Emotions are running high at St. Timothy’s, as well as other places. I call us together, in Christ, to find ways to come together, heart to heart, soul to soul, and person to person, to speak to each other as members of the One Body. We have been talking for some time about initiating Living Room Conversations, and I call upon those interested in leading that effort to be in touch with me directly.

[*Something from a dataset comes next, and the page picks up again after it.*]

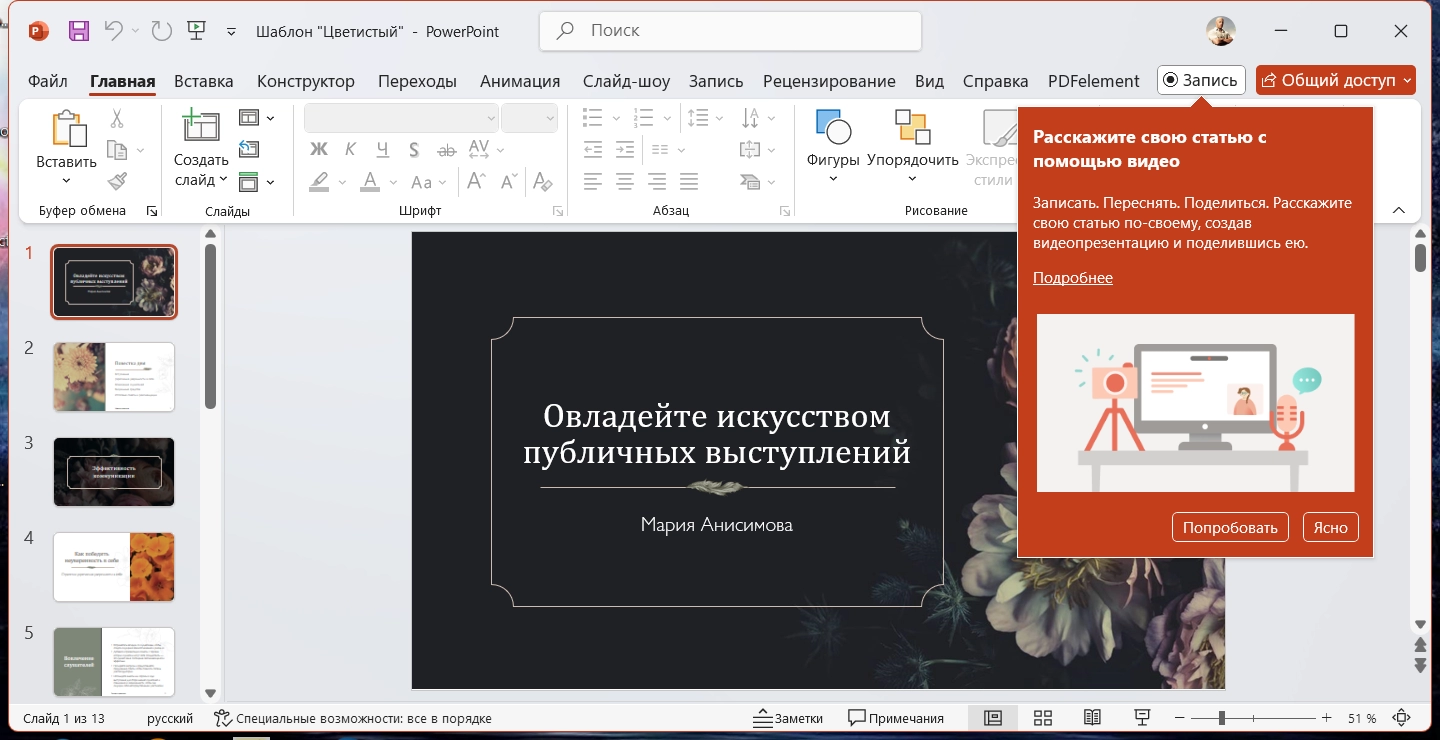
Task: Click the Save icon in title bar
Action: (x=79, y=31)
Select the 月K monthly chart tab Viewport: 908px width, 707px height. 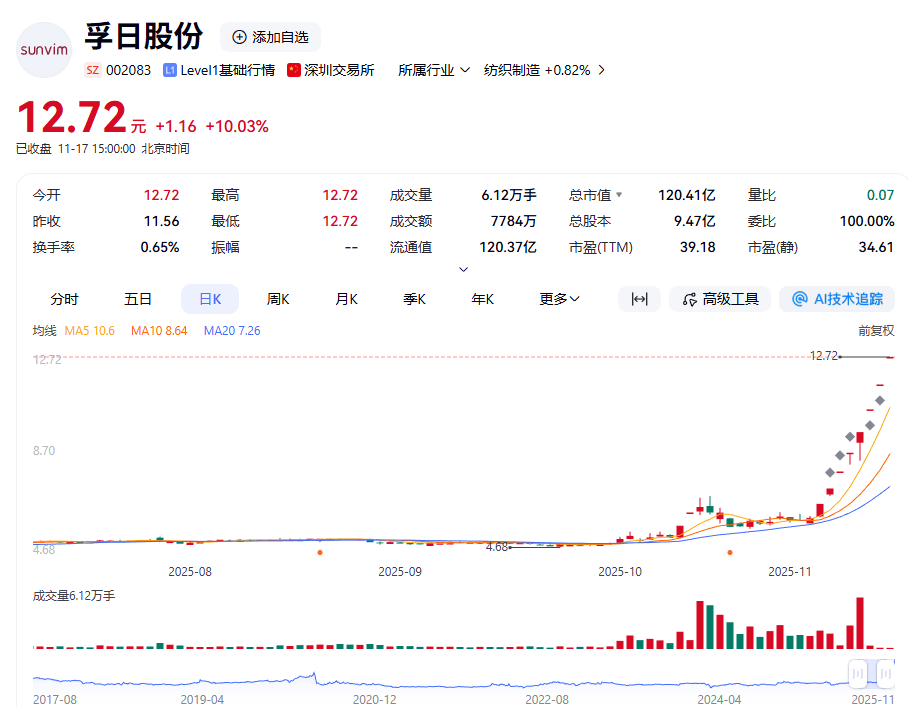(345, 299)
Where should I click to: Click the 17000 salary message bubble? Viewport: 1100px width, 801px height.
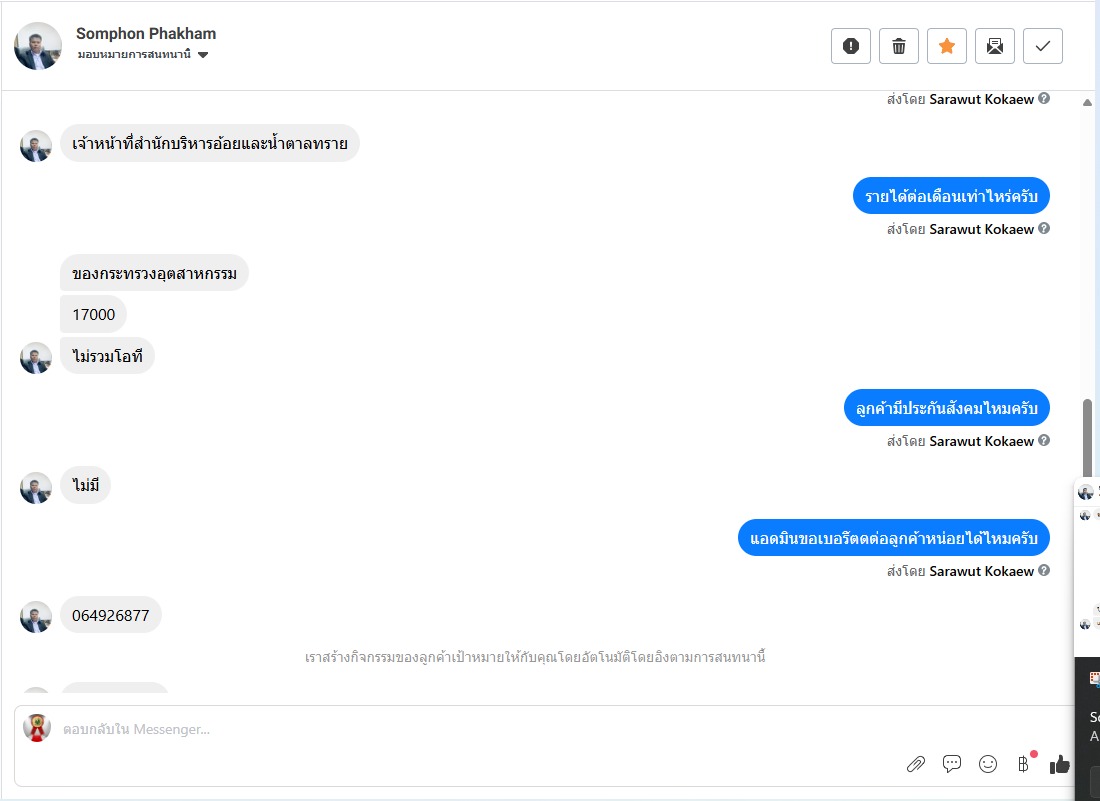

I speak to you from my heart, as a priest. I have watched ordained church leaders over the years try and “be neutral” when it comes to politics. I myself try to conduct myself in a way that respects all sides of a debate. And, yes, I am human, and have my own opinions. Instead of guessing what my opinions are, please engage me in conversation. Ask me who I voted for. I will be happy to tell you and will ask you in return, and then we can have a respectful conversation. Please do not interpret me, I would rather do that myself, as I know you want to do for yourself.
I have heard from a number of you, criticizing our bishop’s public statement about our recent election. And I have heard from a number of you criticizing me for not taking a clearer stand on the other side of things.
The ways we speak to each other now says EVERYTHING about who St. Timothy’s is as a community and a spiritual home. If there was ever a time for St. Timothy’s to practice respectful, civil and direct conversation, it is now.
This is a time for deep humility and introspection.
Here are some practical tips:
- Assume the best about the other.
- Believe that the other wants the same thing you do.
- Pray to enter conversation with an open heart, ready to be changed (and if this causes you to roll your eyes, return to #1 above and repeat the sequence until eye roll disappears.
A long time ago, I learned the term “fake it till you make it” in a 12 step meeting. There is a lot of wisdom in this adage. It says to us “even if you don’t respect the other’s opinion, pretend that you do.” Trust me, it works. And if you don’t agree, tell me and we will talk.